* DATA PROVIDED
◆ ◆ ◆ ◆
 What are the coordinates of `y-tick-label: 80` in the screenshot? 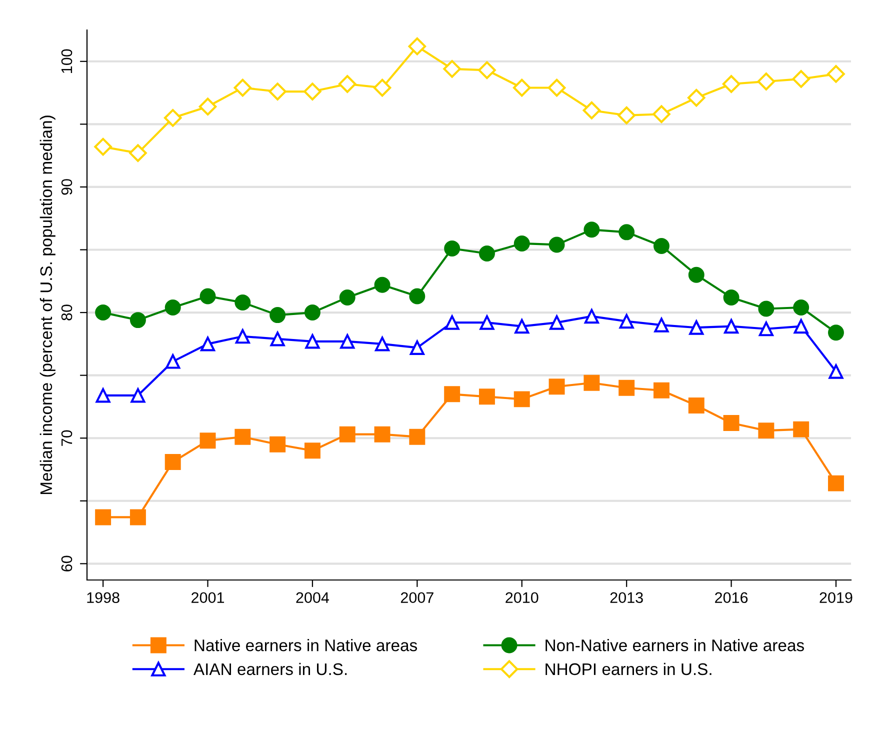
◆ ◆ ◆ ◆
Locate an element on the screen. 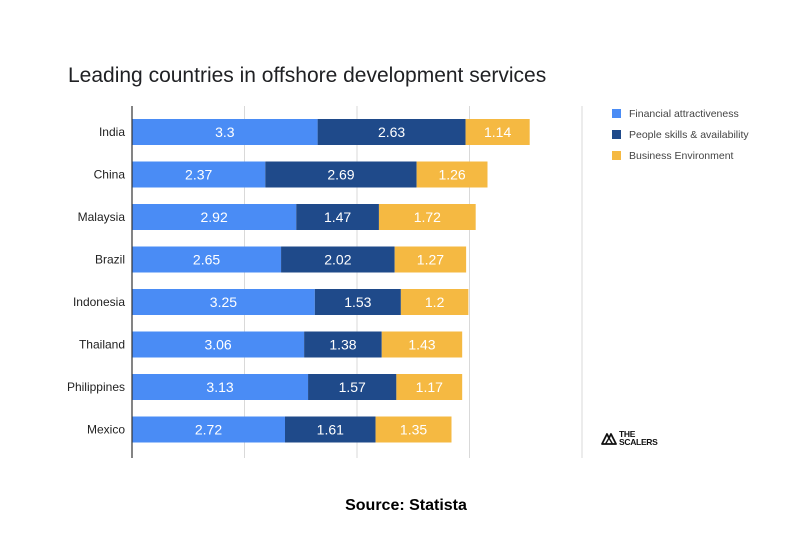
◆ ◆ ◆ ◆
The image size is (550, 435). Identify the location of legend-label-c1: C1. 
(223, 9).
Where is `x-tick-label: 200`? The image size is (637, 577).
◆ ◆ ◆ ◆
* ASSIGNED TASK
Offset every coordinate in the answers by adding 113 to it, then write out again everything from the line containing "The image size is (550, 435)." down to the line containing "is (637, 577).", both included, with the requests kept as they are.

* OUTPUT FOR THIS TASK
The image size is (550, 435). Identify the location of legend-label-c1: C1. 
(336, 122).
Where is `x-tick-label: 200`? The image size is (637, 577).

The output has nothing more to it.